Published: July 27, 2017 6:09 AM
G20 countries, health risk factors, health risk factors by G20 countries, German government, Argentinian G20 Sherpa, G20 Summit,  anti-microbial resistance, G20 Presidency, AMR, intergenerational inequality, skill formation G20 countries, especially Germany, have been doing a lot to address health risk factors in their national capacities. (Image: Reuters)

This year’s G20 Summit is over, and the German government should be commended, among other things, for raising health as a core concern. What is more pleasing to hear is Argentinian G20 Sherpa mentioning at the last G20 Summit that her country would have a strong people-centric orientation in its upcoming G20 Presidency. While Germany did put health on the G20 high table, it remained stuck to an institutionalist approach to health, which was in sync with its prioritisation of ‘building resilience, improving sustainability, assuming responsibility’, but clearly out of sync with the growing disenchantment among people. In sync with its own focus, Argentina should move beyond and adopt a people-centric orientation as far as health is concerned. Directly addressing issues that affect people on a daily basis. In the G20 as well as in other international forums, we often hear about the risks that terrorism poses to us collectively and how we need to work together to tackle it. During Germany’s G20 Presidency, we also heard about the risk that health issues like pandemics and anti-microbial resistance (AMR) pose to health systems and how we need to make them resilient against such threats. However, there has not been any discussion of addressing health risks that confront individuals at a more direct level.

The top-5 risk factors that are killing citizens of G20 are—high blood pressure, smoking, high blood glucose, high sodium and high cholesterol (Institute for Health Metrics and Evaluation 2015). Mass screening for their prevalence is highly economic, the economic benefits of tackling them high, given that they affect the economically active population in the age group of 30-64 years particularly. The death of an earning citizen is not just a loss to the national economy, but more so to the particular household and community that he or she belongs to, often pushing families into hardship and leaving them with fewer resources to invest in future generation, contributing to intergenerational inequality.

G20 countries, especially Germany, have been doing a lot to address such health risk factors in their national capacities. Elevating them at the G20 level would sharpen the policy focus. Beyond addressing the people disconnect, focusing on these health risks also does not cost too much and the measures needed to address them are widely documented. There is a whole literature (goo.gl/pXGh5a and goo.gl/kJdtxp) available on monitoring and tackling these risk factors.

Let me highlight one area on which relatively little research has been done, and almost no policy focus exists. Again, this is highly cost-effective and seems to be the best bet to contain the burden of death, disease and disability which is rapidly consuming citizens and families in both the developed as well as developing societies, within and beyond the G20.

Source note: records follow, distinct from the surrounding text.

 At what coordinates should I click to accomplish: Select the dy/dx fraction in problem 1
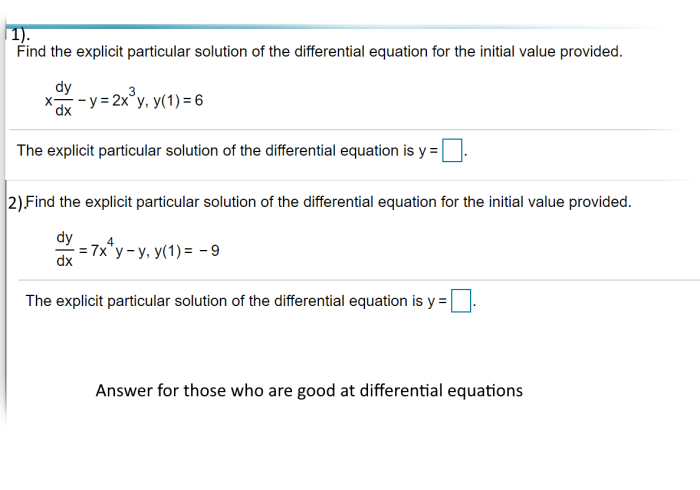point(63,99)
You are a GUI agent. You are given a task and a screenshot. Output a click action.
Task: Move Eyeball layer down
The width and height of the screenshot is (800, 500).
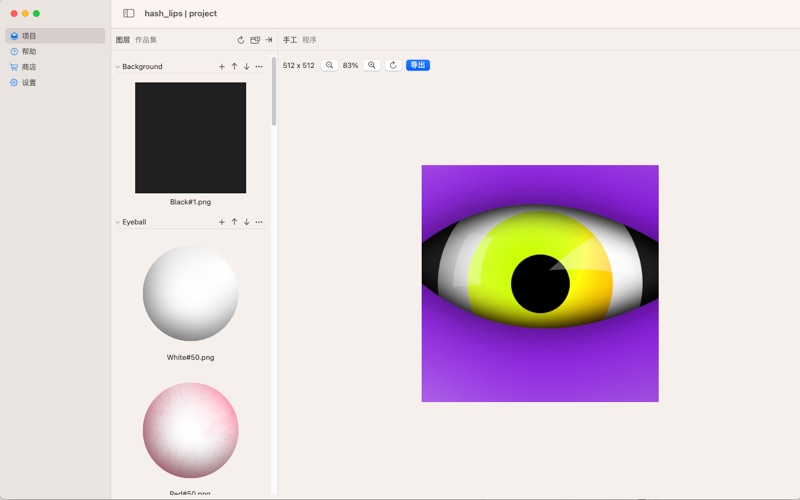246,222
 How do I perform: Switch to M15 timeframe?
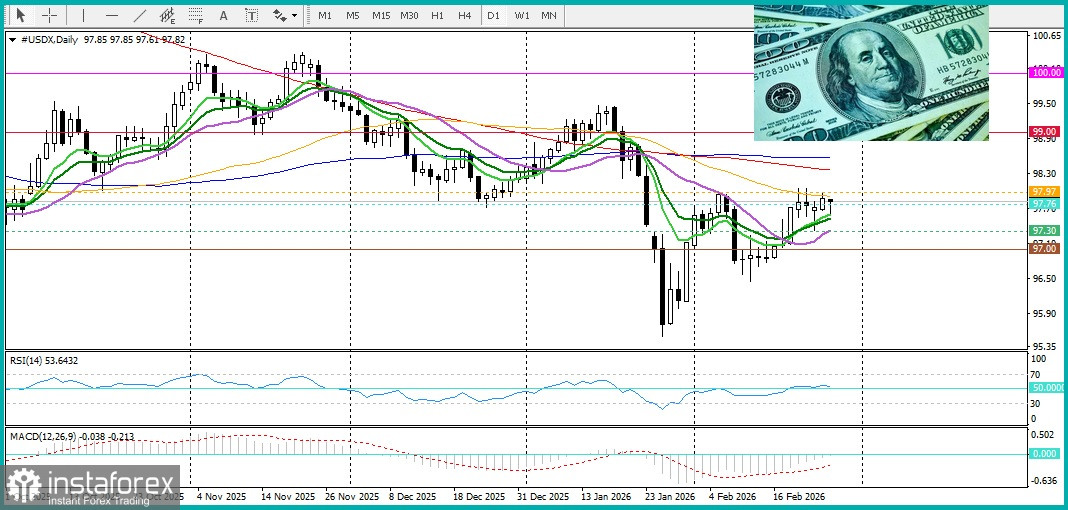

We often talk about skill formation in the context of jobs—one of the most central issues worldwide —but we rarely recognize its significance for addressing individual health risks, despite appreciating the importance of behavioral change in this regard, and even telling schools to instruct their students on adopting healthy habits and consuming healthy food. Schools can play a central role in soft skill development which develops healthy mindsets and attitudes. Developing healthy behaviors among grown-ups is way more difficult than doing so at the level of small children.

Nevertheless, if one were to adopt a population-wise approach to tackling these health risks they could do so:
i. for the 0 to 29 year segment, focus on soft skill development and culture of health;
ii. for 30 to 64 year segment, proactive screening / monitoring/treatment of these risk factors and a mix of incentives and disincentives for promoting healthy behaviors;
iii. for the 65 plus, depending on availability of resources, screening and treatment of those who happen to visit a health facility.

We need to begin appreciating the role of skill formation, especially at the early levels, in the context of health as well.